Speaking at the M18 user conference in New York yesterday, MariaDB CEO Michael Howard identified that the labs will focus on three key areas: "Machine learning, distributed computing and the use and exploitation of new chips, persistent storage and in-memory processing."
This is in addition to a launch collaboration with Intel to look into a new reference architecture for distributed databases.
In terms of machine learning, the labs will be tasked with investigating how to use supervised and unsupervised techniques to drive better automation, including self-configuration and self-optimisation when running databases in the cloud.
Secondly the research will look at distributed computing, specifically improving upon web-scale, geo-distributed deployments.
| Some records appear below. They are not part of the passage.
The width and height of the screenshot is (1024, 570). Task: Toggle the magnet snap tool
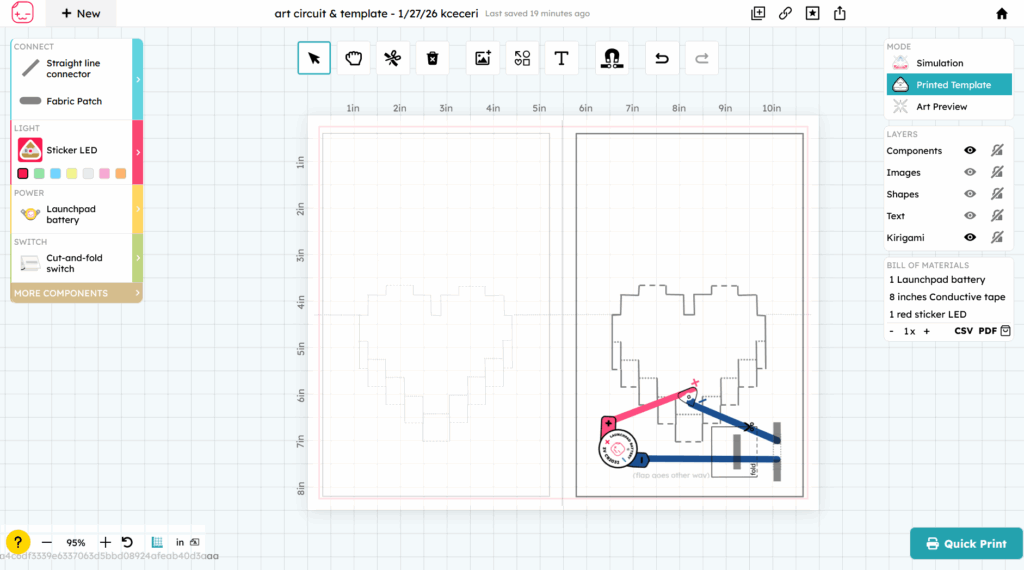pyautogui.click(x=612, y=58)
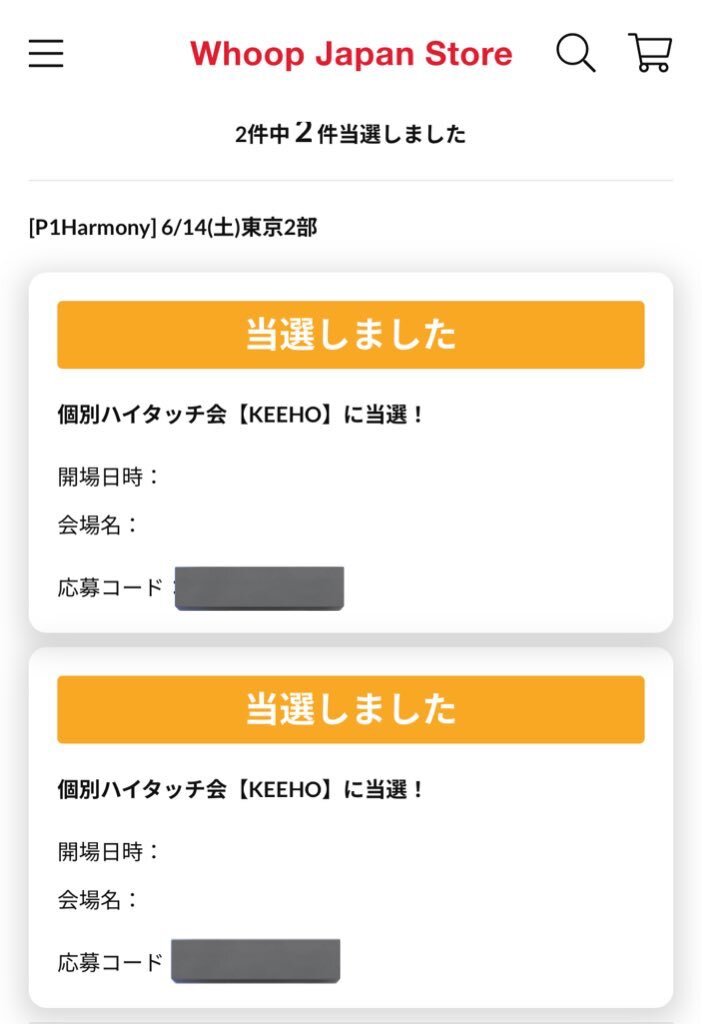Go to Whoop Japan Store home logo
Screen dimensions: 702x1024
351,54
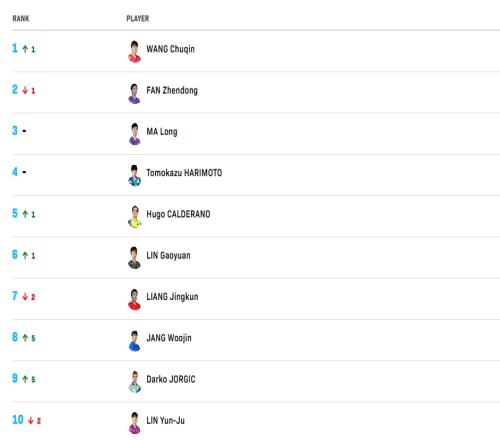Click the RANK column header
The image size is (500, 440).
21,18
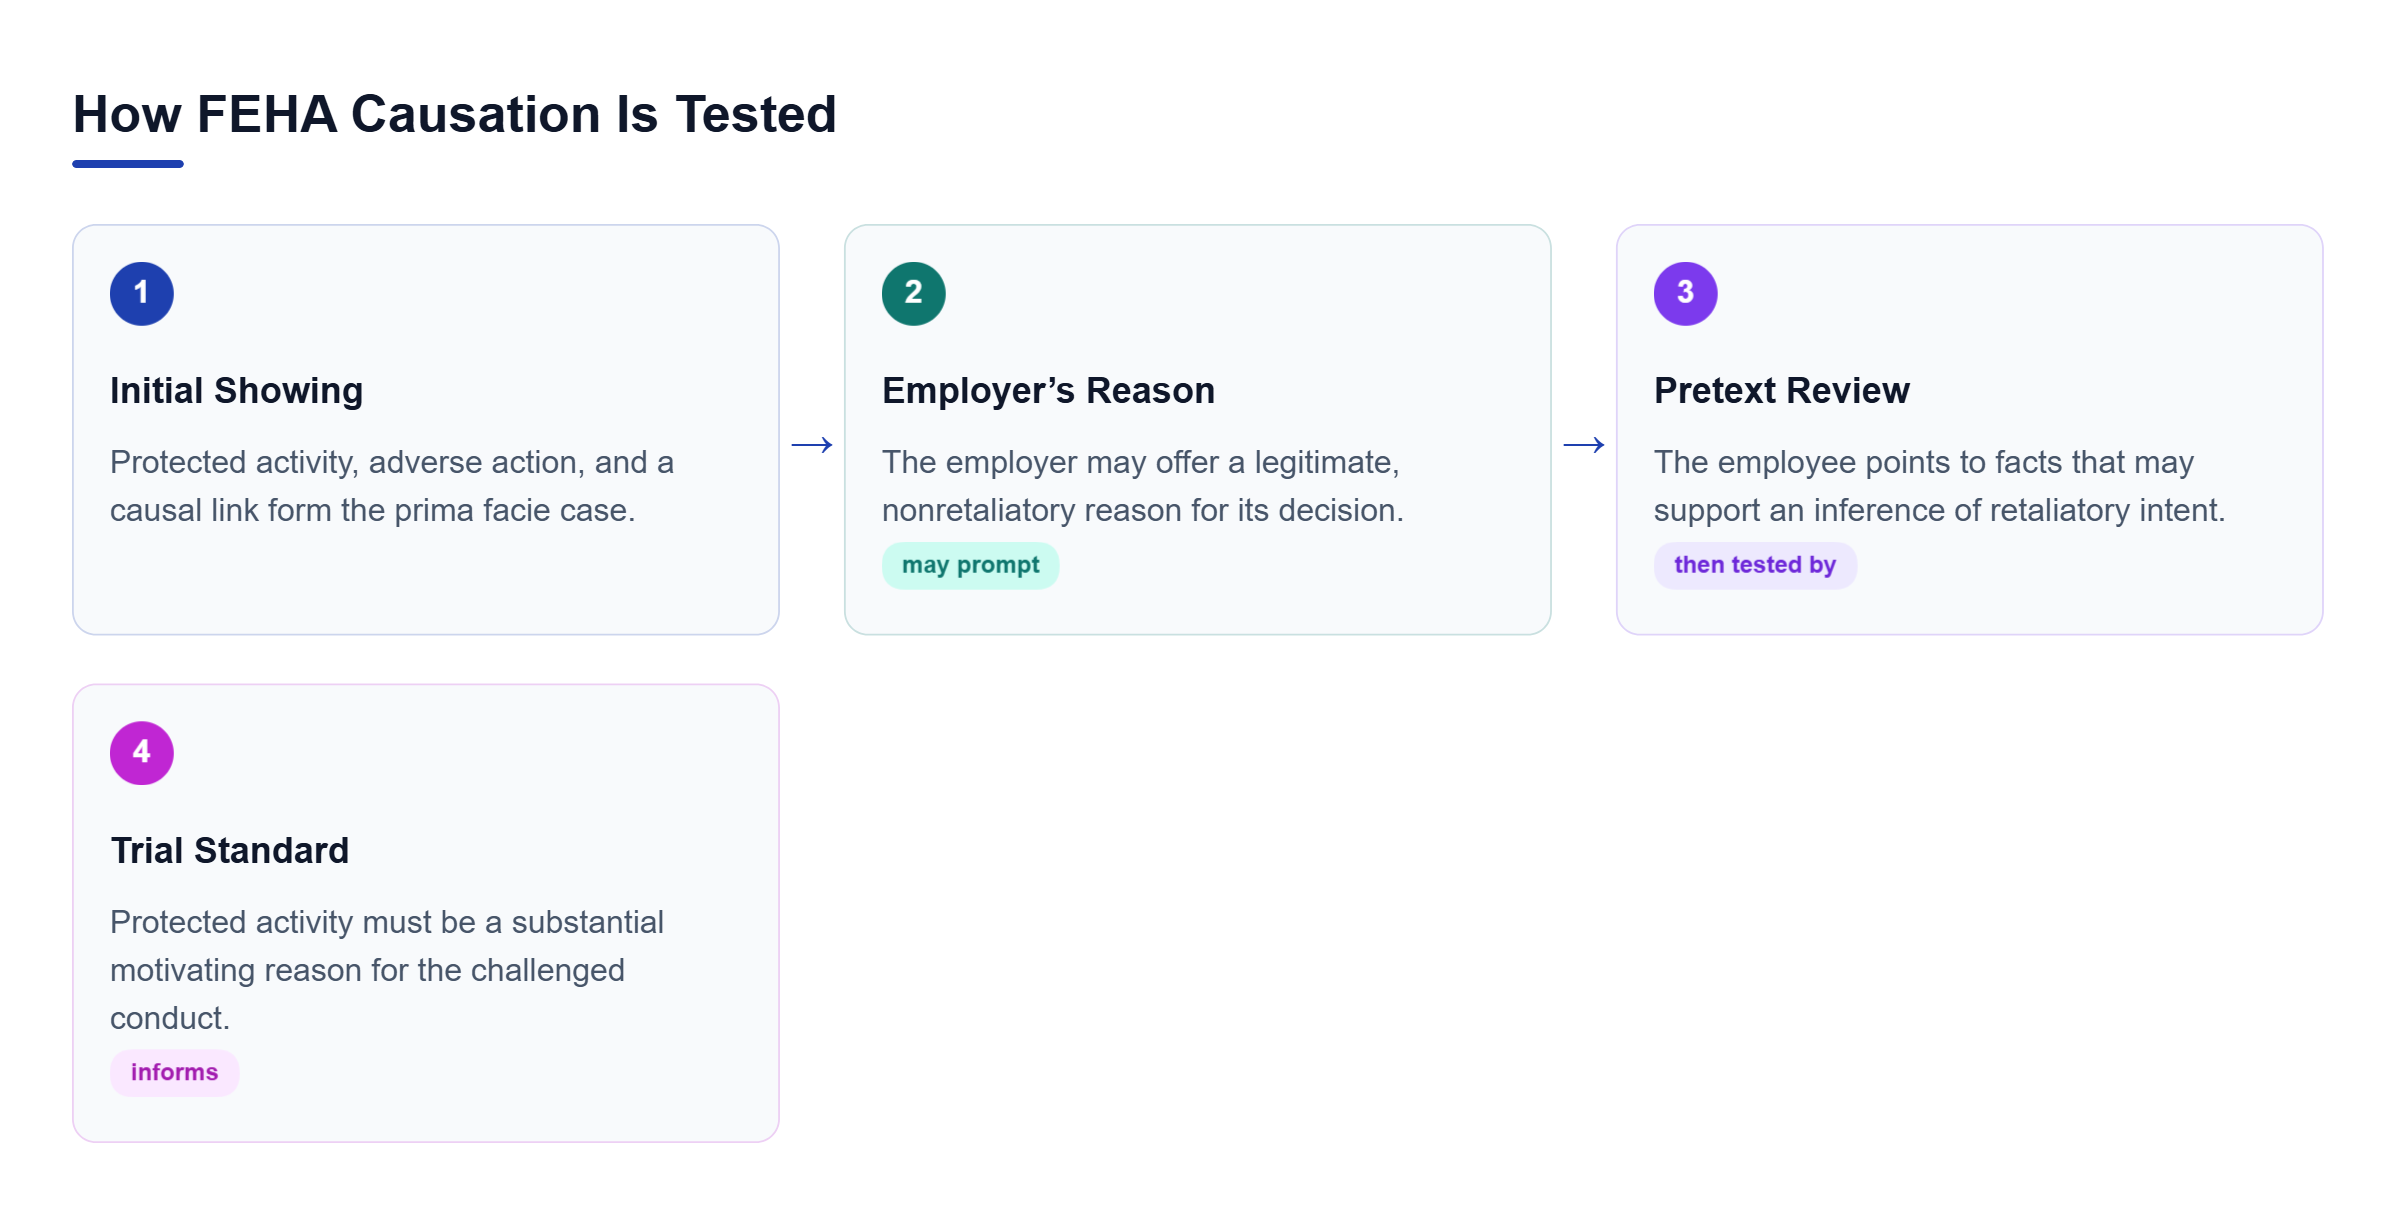
Task: Select the 'may prompt' tag
Action: tap(970, 565)
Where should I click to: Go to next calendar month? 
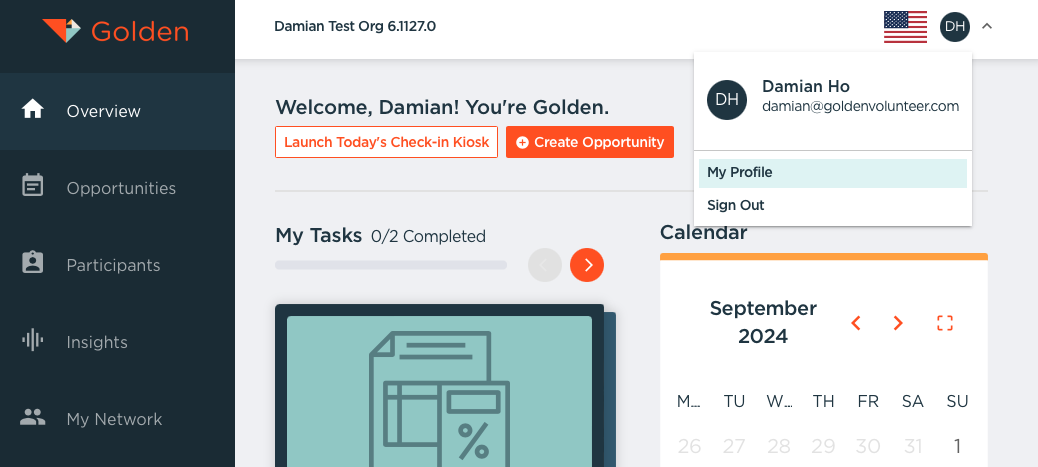[x=898, y=322]
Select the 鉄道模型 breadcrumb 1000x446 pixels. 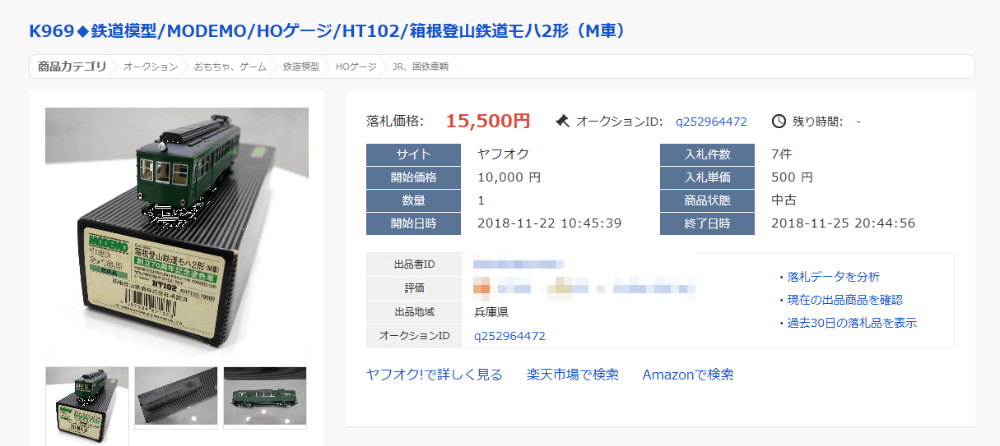click(x=301, y=67)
Lastly, the labs will look to develop next generation chips, memory and storage in a bid to rethink the underlying infrastructure on which databases run.
Howard further identified some key areas of the research division as part of the announcement press release: "Geo-distributed applications, non-volatile memory, predictive optimisers and self-driving databases are the new inflection points in this era of modern data computing," he said.
The first challenge the lab is taking on is in collaboration with Intel, as they try to develop a reference architecture for databases being run on distributed storage.
The idea is to develop a new open source database architecture which will work on disaggregated cloud-centric storage, with fast recovery and cloning through an automated recovery process a key aim.
Alper Ilkbahar, Intel vice president and data centre group general manager said: "Our research collaboration with MariaDB will focus on an innovative distributed log architecture using Intel Optane SSDs and Intel Persistent Memory woven together through high-performance fabrics. Our shared goal is to enable faster recovery and cloning, increase overall performance and resilience, and reduce solution TCO from today's level."